▶ _TRY IT_: Continue the court opinion below on Hernandez's workers' compensation claim, starting after its last sentence.

▶ _PAGE EXTRACT_:
Ide, 224 Wis. 2d at 172 (citations omitted).   

26                        Here, LIRC found that American requested that Hernandez schedule an appointment with Dr. Doermann and that Hernandez would not have done so absent that request.  The record supports those findings.  Based on its findings, LIRC drew the reasonable inference that were it not due to an obligation of her employment at Walgreens, Hernandez would not have returned to Dr. Doermann’s office for an appointment and would not have suffered additional injury.[6]  As such, LIRC reasonably determined that Hernandez’s additional injuries are compensable pursuant to Wis. Stat. § 102.03(1)(e).

CONCLUSION

27                        We conclude that LIRC’s determination that Hernandez’s injuries are compensable pursuant to Wis. Stat. § 102.03(1)(c)1 and (1)(e) is the most reasonable under the facts of this case.  Absent a more reasonable interpretation, we must uphold LIRC’s determination.  Zignego, 211 Wis. 2d at 823-24.  We therefore affirm the trial court’s order.

            By the Court.—Order affirmed.


 

 

 

 



[1]  All references to the Wisconsin Statutes are to the 1999-2000 version.

[2]  American also disputed the nature and extent of Hernandez’s claimed disability.

[3]  In arguing against a “great weight” standard of review, American challenges the circuit court’s reliance on CBS, Inc. v. LIRC, 219 Wis. 2d 564, 579 N.W.2d 668 (1998), in applying that standard.  We agree with American that this case is not comparable to CBS.  But that does not require that we reverse because we review LIRC’s determination, not that of the circuit court.

[4]  We note that American additionally argues that LIRC’s decision is contrary to Wisconsin law.  In support of its argument, American cites to two Wisconsin cases, Western Lime & Cement Co. v. Industrial Commission, 194 Wis. 606, 217 N.W. 303 (1928), and Burton v. DILHR, 43 Wis. 2d 218, 168 N.W.2d 196, modified, 43 Wis. 2d 218, 170 N.W.2d 695 (1969).  However, American offers no specific citation from these cases and does not develop its argument as to their application to the case at bar.  Nevertheless, we have reviewed these cases and reject American’s argument that LIRC’s decision runs contrary to their holdings. 

[5]  Although not evidence, we note that in its brief in support of its petition for LIRC review, American acknowledged that it had requested a final evaluation.  The further proceedings before LIRC did nothing to dispel this representation.  We conclude that LIRC was entitled to rely on this representation.

▶ _DATASET CONTENT_:
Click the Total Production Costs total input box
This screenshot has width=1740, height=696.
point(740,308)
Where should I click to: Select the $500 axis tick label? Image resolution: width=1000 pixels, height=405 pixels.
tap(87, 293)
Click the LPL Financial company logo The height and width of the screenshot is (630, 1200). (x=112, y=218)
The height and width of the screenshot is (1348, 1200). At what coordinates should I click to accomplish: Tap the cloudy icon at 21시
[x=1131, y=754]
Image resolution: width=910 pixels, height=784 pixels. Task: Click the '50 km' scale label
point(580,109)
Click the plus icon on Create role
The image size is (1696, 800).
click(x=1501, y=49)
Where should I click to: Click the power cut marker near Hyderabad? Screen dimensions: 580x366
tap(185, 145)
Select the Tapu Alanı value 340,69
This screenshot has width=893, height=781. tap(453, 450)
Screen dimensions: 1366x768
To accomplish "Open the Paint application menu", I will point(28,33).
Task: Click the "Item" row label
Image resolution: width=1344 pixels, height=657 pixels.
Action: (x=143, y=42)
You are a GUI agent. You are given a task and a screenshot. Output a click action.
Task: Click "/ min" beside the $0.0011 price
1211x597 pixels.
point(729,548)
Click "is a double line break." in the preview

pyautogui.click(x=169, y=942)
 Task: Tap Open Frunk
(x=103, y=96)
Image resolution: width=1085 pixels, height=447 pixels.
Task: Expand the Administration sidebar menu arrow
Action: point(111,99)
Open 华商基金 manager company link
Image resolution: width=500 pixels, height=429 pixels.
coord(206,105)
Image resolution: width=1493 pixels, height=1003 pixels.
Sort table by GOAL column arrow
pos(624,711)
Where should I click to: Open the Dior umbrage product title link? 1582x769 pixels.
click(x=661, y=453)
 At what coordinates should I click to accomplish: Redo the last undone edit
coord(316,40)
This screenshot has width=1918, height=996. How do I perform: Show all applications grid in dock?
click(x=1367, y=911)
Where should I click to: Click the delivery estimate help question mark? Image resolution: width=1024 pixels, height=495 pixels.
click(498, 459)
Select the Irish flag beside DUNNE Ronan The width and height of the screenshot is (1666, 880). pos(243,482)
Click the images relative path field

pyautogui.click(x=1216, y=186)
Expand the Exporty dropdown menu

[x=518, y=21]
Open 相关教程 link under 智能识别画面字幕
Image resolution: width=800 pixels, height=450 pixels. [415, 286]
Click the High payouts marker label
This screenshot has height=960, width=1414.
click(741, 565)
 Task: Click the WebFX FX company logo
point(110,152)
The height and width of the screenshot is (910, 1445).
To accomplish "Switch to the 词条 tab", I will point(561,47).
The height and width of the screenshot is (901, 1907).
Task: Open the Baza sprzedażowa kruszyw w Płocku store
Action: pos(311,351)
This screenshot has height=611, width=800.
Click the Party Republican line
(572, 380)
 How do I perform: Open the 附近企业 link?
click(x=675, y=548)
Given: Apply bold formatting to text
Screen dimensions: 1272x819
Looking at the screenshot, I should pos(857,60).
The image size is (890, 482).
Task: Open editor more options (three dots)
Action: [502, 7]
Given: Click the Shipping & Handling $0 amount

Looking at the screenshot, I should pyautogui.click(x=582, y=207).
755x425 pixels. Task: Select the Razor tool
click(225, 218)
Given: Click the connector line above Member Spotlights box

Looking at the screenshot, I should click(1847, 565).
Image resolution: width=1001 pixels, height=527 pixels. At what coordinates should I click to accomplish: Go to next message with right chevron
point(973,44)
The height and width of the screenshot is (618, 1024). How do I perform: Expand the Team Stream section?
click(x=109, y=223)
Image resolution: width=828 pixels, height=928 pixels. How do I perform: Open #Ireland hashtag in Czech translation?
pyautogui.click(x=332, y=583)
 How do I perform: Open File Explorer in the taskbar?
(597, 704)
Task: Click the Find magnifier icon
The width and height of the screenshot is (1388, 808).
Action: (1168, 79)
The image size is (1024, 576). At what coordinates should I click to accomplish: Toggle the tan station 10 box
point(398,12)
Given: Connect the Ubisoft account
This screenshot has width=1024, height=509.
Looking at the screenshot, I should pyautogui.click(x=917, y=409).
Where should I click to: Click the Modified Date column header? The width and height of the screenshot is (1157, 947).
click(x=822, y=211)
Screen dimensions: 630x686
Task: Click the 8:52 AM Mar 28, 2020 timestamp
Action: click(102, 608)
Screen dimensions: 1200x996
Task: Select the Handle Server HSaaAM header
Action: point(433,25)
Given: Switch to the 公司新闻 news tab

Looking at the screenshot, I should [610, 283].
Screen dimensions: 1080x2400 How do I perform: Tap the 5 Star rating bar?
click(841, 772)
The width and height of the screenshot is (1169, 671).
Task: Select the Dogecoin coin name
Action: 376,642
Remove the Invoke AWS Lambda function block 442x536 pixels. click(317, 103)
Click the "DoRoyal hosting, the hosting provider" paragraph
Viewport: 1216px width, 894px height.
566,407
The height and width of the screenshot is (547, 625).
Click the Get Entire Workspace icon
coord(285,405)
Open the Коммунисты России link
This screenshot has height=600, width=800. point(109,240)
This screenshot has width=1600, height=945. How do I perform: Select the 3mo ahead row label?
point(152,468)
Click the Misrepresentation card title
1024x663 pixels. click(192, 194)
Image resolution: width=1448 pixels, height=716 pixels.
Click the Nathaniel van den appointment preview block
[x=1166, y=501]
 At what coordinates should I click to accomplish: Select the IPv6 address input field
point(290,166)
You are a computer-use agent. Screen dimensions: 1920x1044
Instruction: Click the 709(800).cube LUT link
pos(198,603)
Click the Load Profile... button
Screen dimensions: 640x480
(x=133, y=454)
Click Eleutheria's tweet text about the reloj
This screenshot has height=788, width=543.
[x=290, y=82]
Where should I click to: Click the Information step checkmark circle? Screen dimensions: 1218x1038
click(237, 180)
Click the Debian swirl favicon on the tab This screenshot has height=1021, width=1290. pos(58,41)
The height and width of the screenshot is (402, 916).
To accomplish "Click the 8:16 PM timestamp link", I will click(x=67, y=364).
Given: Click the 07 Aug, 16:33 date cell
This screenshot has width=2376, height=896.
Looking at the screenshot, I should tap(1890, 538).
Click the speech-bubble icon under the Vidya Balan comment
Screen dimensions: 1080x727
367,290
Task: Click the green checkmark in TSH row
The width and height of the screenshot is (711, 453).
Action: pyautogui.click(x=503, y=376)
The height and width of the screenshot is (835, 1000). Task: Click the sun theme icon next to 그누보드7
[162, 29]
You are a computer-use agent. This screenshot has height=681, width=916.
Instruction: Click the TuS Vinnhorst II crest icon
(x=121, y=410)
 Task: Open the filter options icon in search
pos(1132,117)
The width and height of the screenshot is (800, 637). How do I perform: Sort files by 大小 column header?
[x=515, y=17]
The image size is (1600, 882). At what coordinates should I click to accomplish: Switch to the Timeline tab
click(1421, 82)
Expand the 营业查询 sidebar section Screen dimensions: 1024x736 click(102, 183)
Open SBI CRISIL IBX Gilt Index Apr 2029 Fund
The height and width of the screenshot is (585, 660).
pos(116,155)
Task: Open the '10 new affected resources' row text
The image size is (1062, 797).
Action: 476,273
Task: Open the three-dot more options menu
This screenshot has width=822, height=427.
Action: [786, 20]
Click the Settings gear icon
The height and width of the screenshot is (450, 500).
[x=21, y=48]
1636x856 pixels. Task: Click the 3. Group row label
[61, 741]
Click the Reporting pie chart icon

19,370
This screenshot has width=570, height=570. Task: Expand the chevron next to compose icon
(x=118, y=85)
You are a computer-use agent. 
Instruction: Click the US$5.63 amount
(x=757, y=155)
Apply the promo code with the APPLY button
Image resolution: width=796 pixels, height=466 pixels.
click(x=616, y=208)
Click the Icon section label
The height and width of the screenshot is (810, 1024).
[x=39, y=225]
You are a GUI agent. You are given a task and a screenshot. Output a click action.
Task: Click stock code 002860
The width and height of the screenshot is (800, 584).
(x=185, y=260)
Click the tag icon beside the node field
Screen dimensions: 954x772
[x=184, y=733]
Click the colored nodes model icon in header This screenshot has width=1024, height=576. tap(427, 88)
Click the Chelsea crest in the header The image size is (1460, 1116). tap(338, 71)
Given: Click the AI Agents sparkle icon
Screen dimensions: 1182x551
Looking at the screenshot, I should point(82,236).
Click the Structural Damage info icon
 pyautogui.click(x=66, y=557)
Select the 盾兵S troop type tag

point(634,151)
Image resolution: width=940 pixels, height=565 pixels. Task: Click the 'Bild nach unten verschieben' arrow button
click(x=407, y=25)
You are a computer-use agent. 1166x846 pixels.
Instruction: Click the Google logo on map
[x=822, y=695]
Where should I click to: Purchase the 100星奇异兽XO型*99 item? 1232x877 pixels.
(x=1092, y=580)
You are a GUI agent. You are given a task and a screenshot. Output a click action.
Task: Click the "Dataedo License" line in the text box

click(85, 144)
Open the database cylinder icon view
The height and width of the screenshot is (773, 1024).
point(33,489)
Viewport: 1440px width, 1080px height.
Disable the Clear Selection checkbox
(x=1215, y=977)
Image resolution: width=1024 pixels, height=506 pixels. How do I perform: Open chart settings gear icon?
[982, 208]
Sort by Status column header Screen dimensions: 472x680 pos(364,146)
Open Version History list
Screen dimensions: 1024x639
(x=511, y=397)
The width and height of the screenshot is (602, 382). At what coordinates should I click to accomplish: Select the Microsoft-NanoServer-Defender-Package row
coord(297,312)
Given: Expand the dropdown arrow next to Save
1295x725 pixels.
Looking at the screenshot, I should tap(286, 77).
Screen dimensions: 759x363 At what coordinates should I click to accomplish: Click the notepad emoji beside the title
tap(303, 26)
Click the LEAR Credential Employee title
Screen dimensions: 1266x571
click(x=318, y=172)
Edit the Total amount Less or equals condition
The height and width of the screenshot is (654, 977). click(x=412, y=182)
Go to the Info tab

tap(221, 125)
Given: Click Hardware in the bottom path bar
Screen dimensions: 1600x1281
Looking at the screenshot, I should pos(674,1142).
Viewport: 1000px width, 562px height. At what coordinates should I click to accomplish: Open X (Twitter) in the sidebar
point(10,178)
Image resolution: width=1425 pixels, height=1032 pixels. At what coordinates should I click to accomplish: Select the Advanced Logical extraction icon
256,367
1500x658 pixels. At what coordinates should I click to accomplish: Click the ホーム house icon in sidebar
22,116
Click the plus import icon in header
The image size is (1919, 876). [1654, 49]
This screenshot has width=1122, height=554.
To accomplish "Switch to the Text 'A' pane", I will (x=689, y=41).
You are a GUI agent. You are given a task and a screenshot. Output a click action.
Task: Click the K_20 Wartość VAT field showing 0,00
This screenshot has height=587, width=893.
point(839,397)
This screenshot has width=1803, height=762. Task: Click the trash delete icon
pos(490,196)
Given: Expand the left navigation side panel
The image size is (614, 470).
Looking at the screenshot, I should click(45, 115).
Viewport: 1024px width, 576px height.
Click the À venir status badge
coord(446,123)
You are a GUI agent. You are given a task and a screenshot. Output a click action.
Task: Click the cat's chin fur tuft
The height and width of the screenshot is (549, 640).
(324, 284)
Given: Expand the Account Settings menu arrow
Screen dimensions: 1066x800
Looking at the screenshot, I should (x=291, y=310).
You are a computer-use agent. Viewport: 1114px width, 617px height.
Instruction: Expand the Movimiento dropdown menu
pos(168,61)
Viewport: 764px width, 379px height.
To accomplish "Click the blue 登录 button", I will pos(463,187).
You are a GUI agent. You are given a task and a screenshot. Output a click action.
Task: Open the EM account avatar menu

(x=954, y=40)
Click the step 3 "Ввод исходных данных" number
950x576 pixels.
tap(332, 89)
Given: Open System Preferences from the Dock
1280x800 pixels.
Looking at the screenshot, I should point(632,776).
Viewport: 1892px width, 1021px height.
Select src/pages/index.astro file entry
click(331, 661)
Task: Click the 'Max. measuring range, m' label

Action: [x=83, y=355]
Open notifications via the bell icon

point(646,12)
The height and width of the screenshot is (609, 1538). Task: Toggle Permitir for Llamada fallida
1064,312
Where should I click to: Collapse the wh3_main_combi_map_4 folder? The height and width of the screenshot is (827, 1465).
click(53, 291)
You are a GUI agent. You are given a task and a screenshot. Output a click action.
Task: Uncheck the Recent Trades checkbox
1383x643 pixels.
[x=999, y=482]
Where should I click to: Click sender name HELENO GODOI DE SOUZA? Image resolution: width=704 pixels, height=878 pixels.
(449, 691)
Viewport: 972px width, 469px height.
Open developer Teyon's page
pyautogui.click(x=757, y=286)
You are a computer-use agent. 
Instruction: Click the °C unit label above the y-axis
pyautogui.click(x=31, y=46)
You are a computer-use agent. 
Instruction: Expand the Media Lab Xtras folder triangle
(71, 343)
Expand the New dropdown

▶ _RESPONSE_:
[6]  In further support of her argument, Hernandez relies on the general rule of compensation followed in a majority of jurisdictions.  In considering specifically whether an accident arose out of an individual’s employment, the general rule provides for compensation “[w]hen an employee suffers additional injuries because of an accident in the course of a journey to a doctor’s office occasioned by a compensable injury.”  1 Arthur Larson & Lex K. Larson, Larson’s Workers’ compensation Law § 10.07 (2001).  “[A] fall or automobile accident during a trip to the doctor’s office has usually been considered sufficiently causally related to the employment by the mere fact that a work-connected injury was the cause of the journey, without any necessity for showing that the first injury in some way contributed to the fall or accident.”  Id.  Stated differently, but to the same effect, Hernandez’s additional injuries would be compensable under this rule without further linkage to her initial injury.

However, we need not go the lengths of the majority rule to sustain the LIRC determination.  Here, LIRC has determined that Hernandez’s additional injury was occasioned by American’s request for a final evaluation of Herdandez’s injury.  Although there may be little semantic difference between American’s request for the further evaluation and Hernandez’s prior compensable injury as the cause of the later injuries, it remains that LIRC factually determined that American’s request caused the subsequent injury.  Apart from the general rule, this finding supports LIRC’s conclusion that Hernandez satisfied the requirements of Wis. Stat. § 102.03(1)(c)1 and (1)(e).